TUZ

Ufka dalmış ihtiyar, kulağına çalınan ıslıkla birlikte sağa döndü. Yıllardır görmediği dostunun yanı başında dikildiğini görünce de, "Ne işin var denin burda?" deyiverdi. Bir yandan hayal görüp görmediğini tartmaya çalışıyordu. Biliyordu ki günlerce ufka bakan insanlar, hayaller de görmeye başlarlar. Tek bir noktaya saatlerce dikilmekten sulanan gözlere öyle pek güvenmemek gerekir; hele ki bu gözler, çok eski bir dostu gördüğünü iddia ediyorsa. İhtiyatı elden bırakmamak akıllıcaydı, ama dostu da epey kanlı canlı duruyordu hani. Gerçek gibiydi, ama olmaması da sanki daha muhtemeldi. Bu ayrımı yapamayınca boş verdi ihtiyar, çok da fark etmezdi nasıl olsa. 

"Eh, seni burada bulacağımı biliyordum." dedi bu arada dostu. Sesi de kulağa epey gerçek geliyordu. Demek bu konuda kulakları, gözleriyle işbirliği içindeydi...  “Olanları duydum, uzun zamandır seni görürüm diye buralara uğruyorum aslında.” Adam bakışlarını yere dikti bu sefer. Zihninde düşünceler tepişedursundursun, ayağıyla kumları ittirdi bir süre. Şu an gerçekten karşısında durduğundan emin olmadığı dostu bile, olanları öğrenmişti demek... Bu, herkesin öğrenmiş olduğu anlamına geliyordu herhalde.

Bazı kelimeler, aklından kelime olarak çıkıp hemen geri dönmeye başladı. Birkaçı boğazına kadar ulaşabildi, fakat çoğu yine geri yollandı. Boğazından diline tek bir tanesi vardı, ama oradan çıkması epey zor oldu. En son bu tek kelimeyi havaya salabildi: "Yapamadım."

Bu sırada ağlamaya başadığından, yanına iyice yaklaştı dostu. Kanadını açıp adamı sardı, ağır ağır sırtını sıvazladı teselli niyetine. Yapabileceği başka bir şey de yoktu zaten. İhtiyarın yıllarca çabaladığını biliyordu, ama çaba ile başarı doğru orantılı değildi her zaman. Olmamıştı ve olmayacaktı da, sadece kanatla sıvazlayabilme ihtimali kalmıştı geriye. Diğer ihtimali ise ancak bir süre sonra teklif etti,
“Vazgeçmek her zaman o kadar da kötü olmuyor... Seni başka bir yere götürebilirim.”
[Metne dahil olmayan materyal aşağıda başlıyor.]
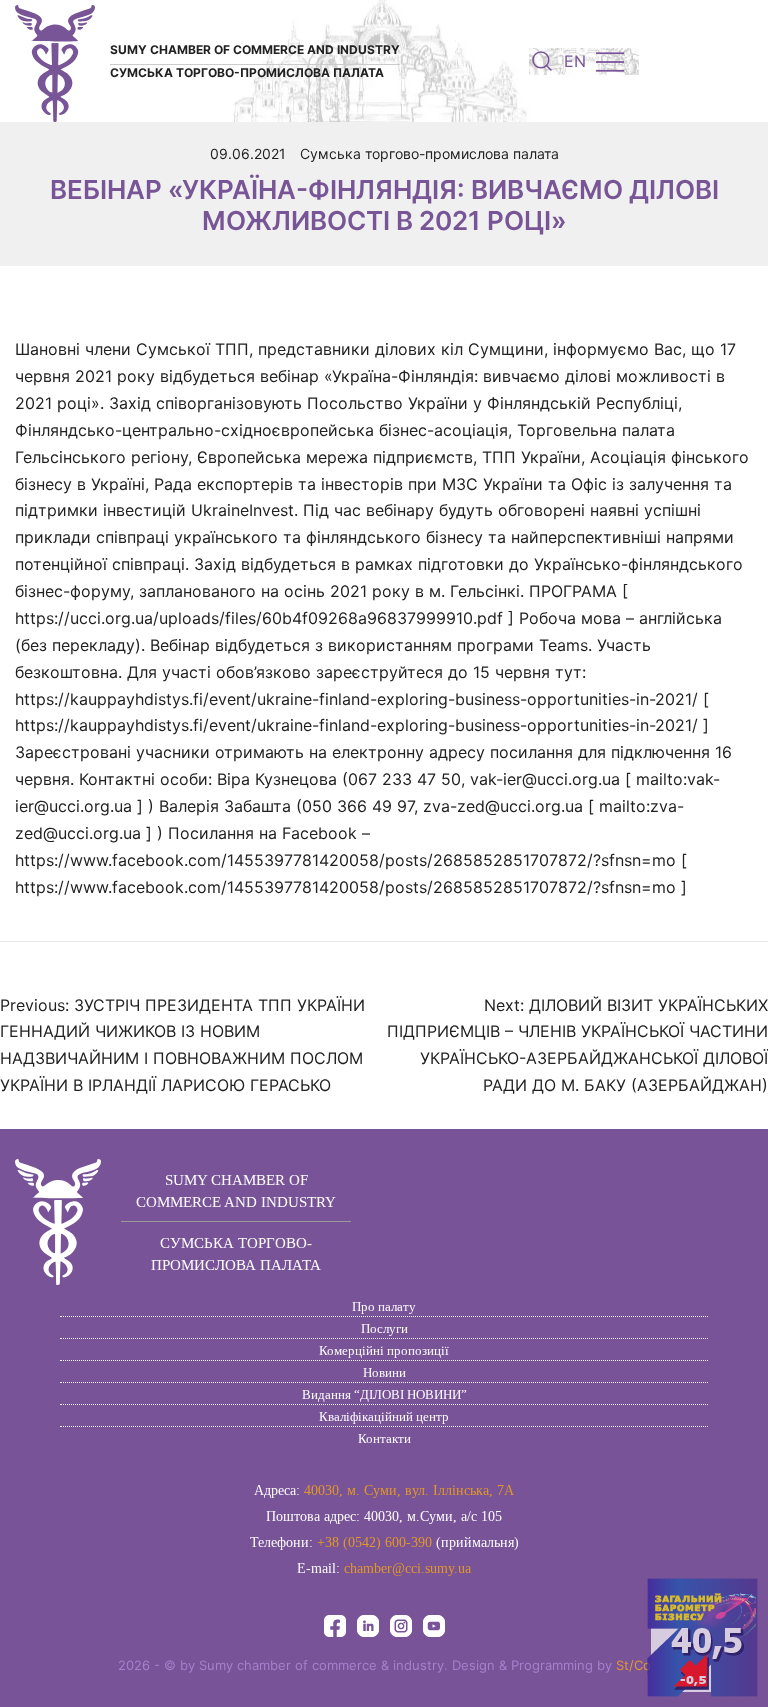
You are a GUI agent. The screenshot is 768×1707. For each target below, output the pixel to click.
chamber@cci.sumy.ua (407, 1568)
Yaşlı adam bir süre daha ağlamaya devam etti. Hatasını telafi edemediğini düşünmek, tüm sinir sistemini son noktaya değin geriyordu: Yapamadın.

Nereye giderse gitsin aradığını bulamamıştı işte. Tüm kumsala son bir kez lanet etmedi, ama buna gücünün yetmeyeceğini de hissetti. Aksi gibi deniz de onunla alay ediyordu. Kötüler kazanıyor, bir de üzerine acizlerin karşısında kahkahalar atıyordu. Denizin hiç utanması yoktu.

Bu kumsala bir kere kızını getirmişti adamcağız, henüz çok gençti kendisi herhalde. Kızı kumsalı da, denizi de çok severdi. Güneş onları kavururken babası kızına denizden uzak durmasını tembihlemişti yine, fakat sonra herhalde bir süreliğine içi geçmişti. Uyandığında ise küçük kızı yoktu ortalarda. Anında fırlayıp kızını aramaya başlamıştı elbette adam. Önce ismini bağıra bağıra, sonra git gide sessizleşerek kim bilir kaç yıl aramıştı onu. İhtiyarlık ağır ağır üzerine çökerken, umut da onu aynı şekilde terk etmişti. Hala bu kumsala gelir, hala bu denizden kızını isterdi. 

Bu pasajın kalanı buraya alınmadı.